▶ **Selected passage**
⟨
Furthermore, it does not easily generalize to 3D rotations.


 Shrenik Daftary


Synopsis of Index-Based Object Recognition in Pictorial Data Management by
Grosky and Mehrotra

This paper presents an efficient access method for an image database. 
Most recognition techniques that analyze scenes having touching, or
occluded objects rely on feature based analysis. The process of
identification relies on hypothesis generation and verification. The
generation of hypothesis can be done by different methods - one assume the
identity of the object and determine its location (model by model
approach), which has a high cost of generating the hypothesis.  Another
approach relies on determining which features are present in the object
and comparing it to the list of objects with the same feature. The speed
of these approaches can be enhanced by using binary search trees. 

The collection of features can by organized according to a feature index
tree. One essential element of this tree is a similarity measure between
different features. The tree is a binary tree with the following
properties: 'The model features are stored at the leaf nodes'
	    'Each of the interior nodes contains a feature, called a reference
feature.'
	    'The members of any subtree are more similar to the reference
feature stored at the root of that subtree than to the reference feature
stored at the root of the sibling subtree. 

Such a tree can be constructed using an algorithm that first determines
model features and the finds a reference feature, which will be the root. 
Several methods to find a reference feature are mentioned. Next the
feature collection is sorted into two groups. Next the reference feature
for each of the groups is determined. The subcollections are adjusted such
that the last requirement of a feature tree is met. Finally the last three
steps are recursively applied until the collection has a size of 1. 

The best match algorithm uses a modified binary search which makes use of
the similarity between the features. These algorithms can by best
represented using a flow chart. Each object is compared with the feature
tree and if the similarity to some known feature is above a threshold then
the feature is known. The method of adding a feature is presented, as well
as a method to replace a feature.
⟩
▶ **Extracted records**
⟨
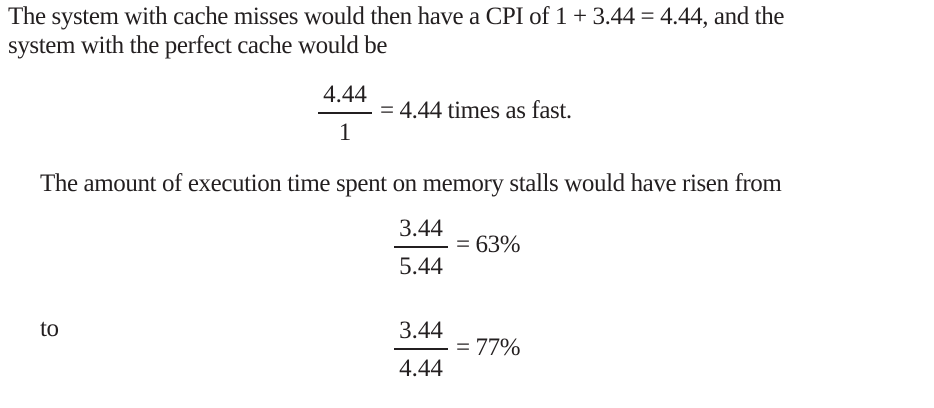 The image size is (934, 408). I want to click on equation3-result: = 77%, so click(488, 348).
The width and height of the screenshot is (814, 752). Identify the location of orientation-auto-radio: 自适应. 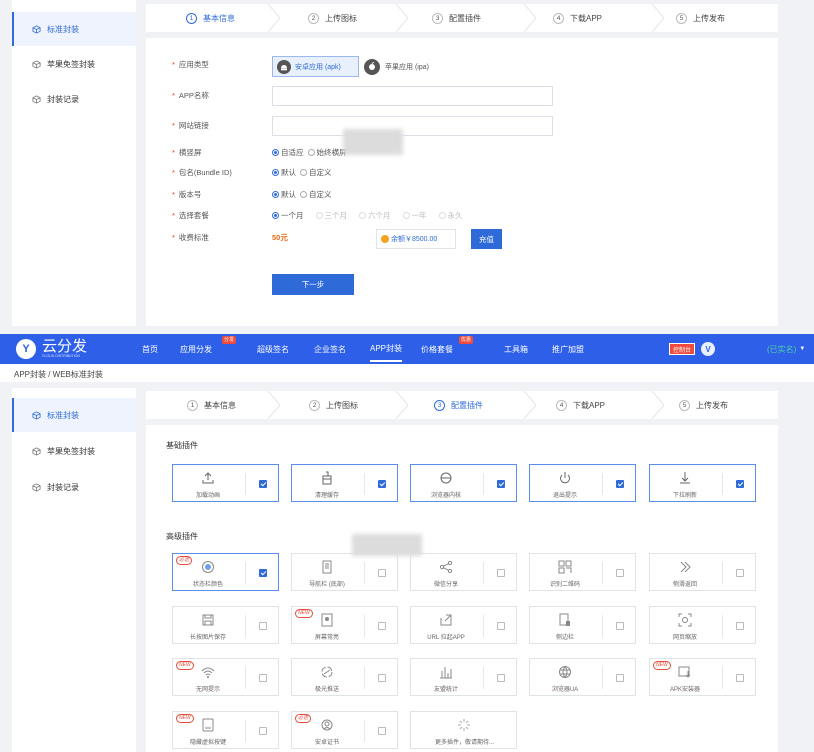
⟩
⟨
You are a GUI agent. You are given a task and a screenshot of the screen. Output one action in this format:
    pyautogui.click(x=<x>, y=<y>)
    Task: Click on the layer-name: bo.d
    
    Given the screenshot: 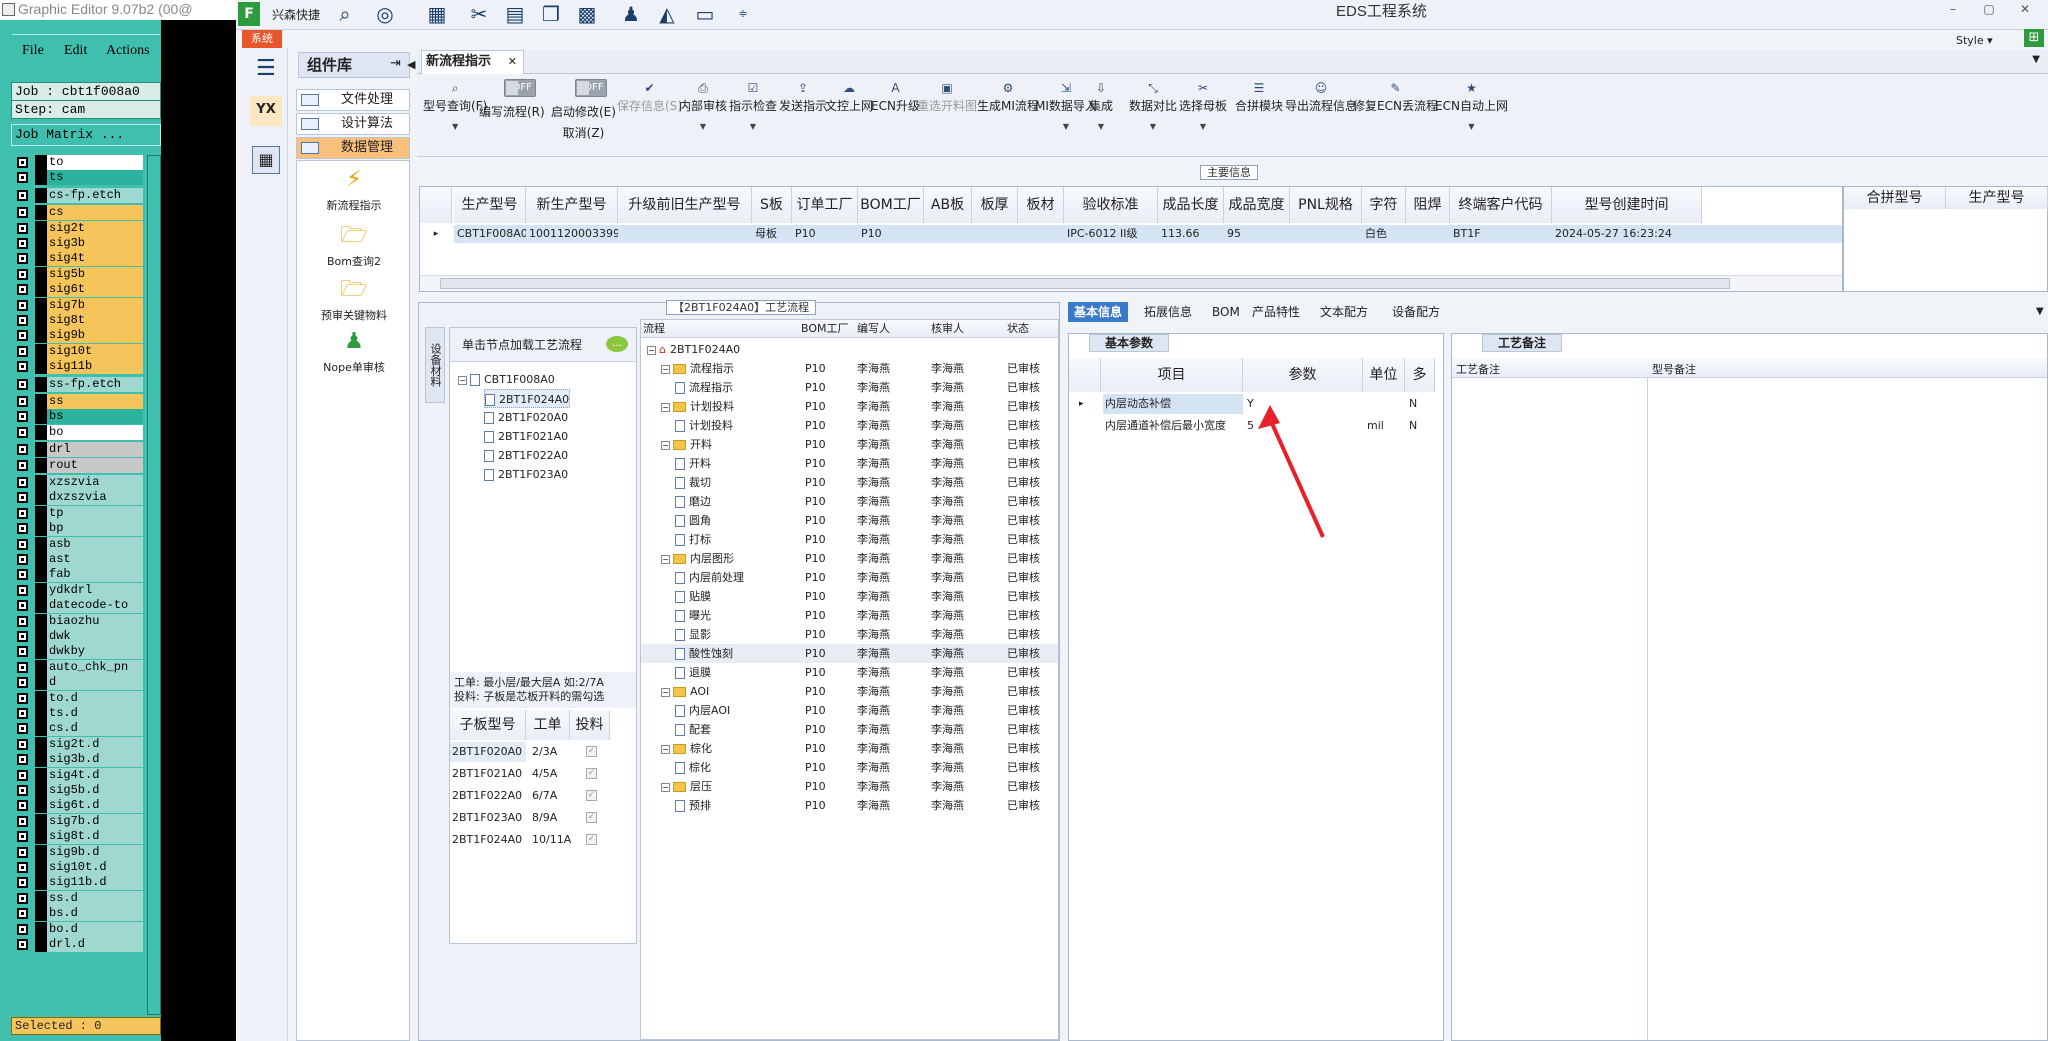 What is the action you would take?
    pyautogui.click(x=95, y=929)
⟩
▶ **About this task**
Do these statements agree with the synopsis on index-based object recognition? Give yes or no for each, with the deciding words of the synopsis quoted exactly.
1. In the feature index tree, the model features are stored at the interior nodes.
2. Assuming the identity of the object and then determining its location has a high cost of generating the hypothesis.
3. The tree-building steps are repeated recursively until the collection has a size of 1.

▶ **Written answer**
1. No: "The model features are stored at the leaf nodes"
2. Yes: "which has a high cost of generating the hypothesis"
3. Yes: "the last three steps are recursively applied until the collection has a size of 1"